WORK TO COMPLETE:
Can you give the records from the start up to and including the line with "Damien Crosse (69, 803)" as a two-column CSV with the columns text and answer? Use one row per record, put each field in double quotes, and replace any line breaks with spaces.

* BEGIN *

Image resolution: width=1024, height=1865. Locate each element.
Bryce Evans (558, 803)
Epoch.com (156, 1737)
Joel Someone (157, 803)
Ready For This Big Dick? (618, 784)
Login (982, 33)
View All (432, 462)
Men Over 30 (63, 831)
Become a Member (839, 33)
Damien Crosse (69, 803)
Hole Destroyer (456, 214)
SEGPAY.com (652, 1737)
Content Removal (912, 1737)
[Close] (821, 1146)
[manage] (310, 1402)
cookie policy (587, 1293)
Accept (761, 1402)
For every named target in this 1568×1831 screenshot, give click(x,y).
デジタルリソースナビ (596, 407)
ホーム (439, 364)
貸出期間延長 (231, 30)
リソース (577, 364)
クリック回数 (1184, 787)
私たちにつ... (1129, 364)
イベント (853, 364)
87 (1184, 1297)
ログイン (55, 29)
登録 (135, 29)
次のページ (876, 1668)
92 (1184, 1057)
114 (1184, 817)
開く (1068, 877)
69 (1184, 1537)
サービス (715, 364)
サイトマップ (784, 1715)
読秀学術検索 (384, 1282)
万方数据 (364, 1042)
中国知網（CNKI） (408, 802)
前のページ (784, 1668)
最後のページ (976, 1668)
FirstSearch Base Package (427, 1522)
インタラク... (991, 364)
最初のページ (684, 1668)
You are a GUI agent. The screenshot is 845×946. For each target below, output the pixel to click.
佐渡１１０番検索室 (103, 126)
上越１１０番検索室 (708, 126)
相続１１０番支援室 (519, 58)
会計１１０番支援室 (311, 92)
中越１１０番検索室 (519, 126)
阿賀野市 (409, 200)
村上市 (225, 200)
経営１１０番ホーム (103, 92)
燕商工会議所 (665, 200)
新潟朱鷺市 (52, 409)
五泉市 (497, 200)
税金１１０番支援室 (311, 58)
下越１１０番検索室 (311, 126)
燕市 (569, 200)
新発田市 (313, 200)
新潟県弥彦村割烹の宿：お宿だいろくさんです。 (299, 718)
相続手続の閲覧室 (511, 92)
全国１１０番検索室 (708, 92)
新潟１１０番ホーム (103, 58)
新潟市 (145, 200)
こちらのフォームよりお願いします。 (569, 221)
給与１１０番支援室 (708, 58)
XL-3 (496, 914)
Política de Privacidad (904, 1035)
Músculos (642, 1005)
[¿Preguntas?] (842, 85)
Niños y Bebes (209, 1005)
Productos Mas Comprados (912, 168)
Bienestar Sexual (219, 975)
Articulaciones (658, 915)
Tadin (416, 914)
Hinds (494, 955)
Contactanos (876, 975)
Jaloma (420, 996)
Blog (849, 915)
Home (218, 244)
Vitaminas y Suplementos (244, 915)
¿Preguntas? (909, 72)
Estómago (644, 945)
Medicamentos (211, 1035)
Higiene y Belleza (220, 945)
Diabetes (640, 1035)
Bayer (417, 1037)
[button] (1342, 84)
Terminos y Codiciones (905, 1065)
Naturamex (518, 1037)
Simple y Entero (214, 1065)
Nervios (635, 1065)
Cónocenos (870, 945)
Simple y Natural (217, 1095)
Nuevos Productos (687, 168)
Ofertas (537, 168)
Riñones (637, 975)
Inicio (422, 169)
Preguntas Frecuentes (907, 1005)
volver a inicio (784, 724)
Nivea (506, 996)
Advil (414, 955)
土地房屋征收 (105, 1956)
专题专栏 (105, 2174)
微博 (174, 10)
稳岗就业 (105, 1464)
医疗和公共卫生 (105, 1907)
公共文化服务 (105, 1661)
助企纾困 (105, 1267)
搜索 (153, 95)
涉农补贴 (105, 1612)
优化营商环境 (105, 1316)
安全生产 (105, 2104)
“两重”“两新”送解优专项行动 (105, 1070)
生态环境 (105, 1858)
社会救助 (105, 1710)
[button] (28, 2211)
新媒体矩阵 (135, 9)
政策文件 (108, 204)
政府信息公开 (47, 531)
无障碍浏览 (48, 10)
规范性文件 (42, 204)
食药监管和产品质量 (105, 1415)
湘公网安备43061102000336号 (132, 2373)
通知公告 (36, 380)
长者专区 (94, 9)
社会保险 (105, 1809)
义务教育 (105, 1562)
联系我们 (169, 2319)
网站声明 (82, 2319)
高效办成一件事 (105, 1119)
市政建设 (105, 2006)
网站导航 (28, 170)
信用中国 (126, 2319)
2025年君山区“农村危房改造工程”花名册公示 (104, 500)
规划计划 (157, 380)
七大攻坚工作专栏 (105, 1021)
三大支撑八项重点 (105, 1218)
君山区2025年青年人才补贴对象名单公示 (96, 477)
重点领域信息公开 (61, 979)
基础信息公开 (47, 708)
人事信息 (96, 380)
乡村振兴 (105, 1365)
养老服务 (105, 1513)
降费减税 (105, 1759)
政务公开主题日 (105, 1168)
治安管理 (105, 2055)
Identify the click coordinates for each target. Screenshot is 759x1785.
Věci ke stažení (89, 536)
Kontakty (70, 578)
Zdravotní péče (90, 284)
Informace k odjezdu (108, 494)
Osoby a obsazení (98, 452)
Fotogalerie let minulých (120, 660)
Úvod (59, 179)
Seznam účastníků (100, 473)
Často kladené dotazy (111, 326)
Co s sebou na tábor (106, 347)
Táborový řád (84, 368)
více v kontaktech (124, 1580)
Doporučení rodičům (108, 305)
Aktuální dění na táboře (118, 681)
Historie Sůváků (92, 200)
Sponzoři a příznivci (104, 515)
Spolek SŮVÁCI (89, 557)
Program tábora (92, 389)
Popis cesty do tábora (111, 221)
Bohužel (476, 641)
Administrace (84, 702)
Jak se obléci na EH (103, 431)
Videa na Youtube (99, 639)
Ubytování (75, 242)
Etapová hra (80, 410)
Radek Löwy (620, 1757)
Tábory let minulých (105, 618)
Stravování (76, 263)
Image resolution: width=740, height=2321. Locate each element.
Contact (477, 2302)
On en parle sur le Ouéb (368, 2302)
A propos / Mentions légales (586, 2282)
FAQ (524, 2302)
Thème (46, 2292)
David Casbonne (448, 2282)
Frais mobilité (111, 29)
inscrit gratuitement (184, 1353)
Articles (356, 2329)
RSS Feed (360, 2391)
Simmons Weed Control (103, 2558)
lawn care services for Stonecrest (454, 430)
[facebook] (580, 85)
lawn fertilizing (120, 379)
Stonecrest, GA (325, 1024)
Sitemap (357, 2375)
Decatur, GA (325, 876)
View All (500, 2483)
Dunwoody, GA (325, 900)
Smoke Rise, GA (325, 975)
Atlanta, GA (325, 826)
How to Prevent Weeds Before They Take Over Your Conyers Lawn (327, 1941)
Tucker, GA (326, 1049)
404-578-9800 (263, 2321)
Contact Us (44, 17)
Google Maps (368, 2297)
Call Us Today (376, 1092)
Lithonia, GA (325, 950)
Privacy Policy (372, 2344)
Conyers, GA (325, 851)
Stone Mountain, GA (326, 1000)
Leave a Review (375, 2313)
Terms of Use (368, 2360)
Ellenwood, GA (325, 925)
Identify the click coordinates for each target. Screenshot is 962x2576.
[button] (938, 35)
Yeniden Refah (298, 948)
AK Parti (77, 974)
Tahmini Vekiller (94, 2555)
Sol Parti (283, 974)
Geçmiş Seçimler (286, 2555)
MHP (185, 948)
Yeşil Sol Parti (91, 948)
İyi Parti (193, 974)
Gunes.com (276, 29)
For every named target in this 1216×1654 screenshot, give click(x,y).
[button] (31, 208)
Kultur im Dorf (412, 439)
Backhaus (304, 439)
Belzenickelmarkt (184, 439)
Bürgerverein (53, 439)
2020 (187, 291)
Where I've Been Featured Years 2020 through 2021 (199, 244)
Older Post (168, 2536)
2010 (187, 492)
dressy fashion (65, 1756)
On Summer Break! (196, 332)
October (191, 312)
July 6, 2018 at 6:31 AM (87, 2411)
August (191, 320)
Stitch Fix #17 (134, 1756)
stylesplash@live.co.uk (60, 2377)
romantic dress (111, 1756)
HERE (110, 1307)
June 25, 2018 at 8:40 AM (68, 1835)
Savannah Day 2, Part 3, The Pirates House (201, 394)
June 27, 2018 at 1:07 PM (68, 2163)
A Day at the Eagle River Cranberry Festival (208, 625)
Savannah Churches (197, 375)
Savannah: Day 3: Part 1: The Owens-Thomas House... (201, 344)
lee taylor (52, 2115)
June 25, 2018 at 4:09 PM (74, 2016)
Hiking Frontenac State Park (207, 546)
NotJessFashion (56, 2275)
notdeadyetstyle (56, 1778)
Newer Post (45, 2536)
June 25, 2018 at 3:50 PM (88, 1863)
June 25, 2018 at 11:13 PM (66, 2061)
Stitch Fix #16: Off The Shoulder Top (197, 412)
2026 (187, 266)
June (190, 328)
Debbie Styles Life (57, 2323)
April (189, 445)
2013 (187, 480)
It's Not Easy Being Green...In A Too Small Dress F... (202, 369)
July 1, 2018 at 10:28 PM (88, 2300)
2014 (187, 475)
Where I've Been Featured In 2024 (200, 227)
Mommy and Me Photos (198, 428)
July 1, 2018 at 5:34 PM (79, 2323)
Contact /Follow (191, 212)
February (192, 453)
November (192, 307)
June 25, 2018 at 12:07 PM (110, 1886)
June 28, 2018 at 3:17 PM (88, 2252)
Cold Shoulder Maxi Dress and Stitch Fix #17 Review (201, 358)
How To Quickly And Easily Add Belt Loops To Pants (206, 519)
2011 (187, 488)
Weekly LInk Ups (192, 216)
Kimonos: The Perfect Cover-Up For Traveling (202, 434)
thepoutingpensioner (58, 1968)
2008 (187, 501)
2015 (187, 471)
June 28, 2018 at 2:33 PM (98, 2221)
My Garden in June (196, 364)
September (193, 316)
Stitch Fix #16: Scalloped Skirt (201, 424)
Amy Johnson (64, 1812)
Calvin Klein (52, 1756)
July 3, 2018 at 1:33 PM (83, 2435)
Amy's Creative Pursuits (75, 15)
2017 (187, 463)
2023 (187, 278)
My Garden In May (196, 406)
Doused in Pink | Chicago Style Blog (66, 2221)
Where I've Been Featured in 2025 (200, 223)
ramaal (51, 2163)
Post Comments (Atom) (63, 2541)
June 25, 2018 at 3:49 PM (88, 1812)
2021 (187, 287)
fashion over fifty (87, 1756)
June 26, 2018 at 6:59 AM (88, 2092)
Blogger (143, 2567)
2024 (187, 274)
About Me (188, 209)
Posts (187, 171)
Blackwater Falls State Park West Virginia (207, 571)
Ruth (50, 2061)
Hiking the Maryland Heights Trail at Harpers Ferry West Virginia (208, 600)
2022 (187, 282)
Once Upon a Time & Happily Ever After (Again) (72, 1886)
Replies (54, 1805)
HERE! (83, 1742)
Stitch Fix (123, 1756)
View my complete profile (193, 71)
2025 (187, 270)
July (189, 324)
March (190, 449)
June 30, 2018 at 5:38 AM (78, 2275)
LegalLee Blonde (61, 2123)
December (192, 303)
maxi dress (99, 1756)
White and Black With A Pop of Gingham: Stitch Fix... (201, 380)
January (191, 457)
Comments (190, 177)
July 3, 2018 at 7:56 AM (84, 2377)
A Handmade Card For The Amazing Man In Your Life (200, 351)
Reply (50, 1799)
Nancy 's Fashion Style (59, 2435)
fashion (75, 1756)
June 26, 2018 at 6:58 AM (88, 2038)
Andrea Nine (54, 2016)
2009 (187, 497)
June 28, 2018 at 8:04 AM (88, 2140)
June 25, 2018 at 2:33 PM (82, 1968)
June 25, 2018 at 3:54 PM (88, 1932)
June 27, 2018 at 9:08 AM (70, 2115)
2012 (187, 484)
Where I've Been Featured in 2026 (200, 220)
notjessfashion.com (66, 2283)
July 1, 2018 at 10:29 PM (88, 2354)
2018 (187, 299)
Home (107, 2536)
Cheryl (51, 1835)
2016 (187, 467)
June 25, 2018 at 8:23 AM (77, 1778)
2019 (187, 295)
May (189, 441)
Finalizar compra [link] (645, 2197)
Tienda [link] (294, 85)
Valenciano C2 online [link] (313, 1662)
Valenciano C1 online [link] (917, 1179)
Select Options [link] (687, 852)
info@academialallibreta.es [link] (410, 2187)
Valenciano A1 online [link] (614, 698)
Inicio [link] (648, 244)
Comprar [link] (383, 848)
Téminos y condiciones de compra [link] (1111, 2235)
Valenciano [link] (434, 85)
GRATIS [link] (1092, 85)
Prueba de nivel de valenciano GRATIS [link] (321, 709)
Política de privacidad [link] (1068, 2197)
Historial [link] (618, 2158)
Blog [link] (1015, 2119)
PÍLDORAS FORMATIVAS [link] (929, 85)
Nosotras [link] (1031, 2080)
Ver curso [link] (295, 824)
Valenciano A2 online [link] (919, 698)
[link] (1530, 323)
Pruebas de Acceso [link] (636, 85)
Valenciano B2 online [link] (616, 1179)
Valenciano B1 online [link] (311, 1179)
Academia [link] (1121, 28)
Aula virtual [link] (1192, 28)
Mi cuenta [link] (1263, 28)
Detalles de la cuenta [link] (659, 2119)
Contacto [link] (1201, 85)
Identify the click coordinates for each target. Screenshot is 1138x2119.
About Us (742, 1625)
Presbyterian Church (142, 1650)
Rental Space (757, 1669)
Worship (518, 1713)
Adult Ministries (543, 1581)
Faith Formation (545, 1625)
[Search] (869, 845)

* END *

FULL RESPONSE:
text,answer
"Image resolution: width=1024, height=1865. Locate each element. Bryce Evans","(558, 803)"
"Epoch.com","(156, 1737)"
"Joel Someone","(157, 803)"
"Ready For This Big Dick?","(618, 784)"
"Login","(982, 33)"
"View All","(432, 462)"
"Men Over 30","(63, 831)"
"Become a Member","(839, 33)"
"Damien Crosse","(69, 803)"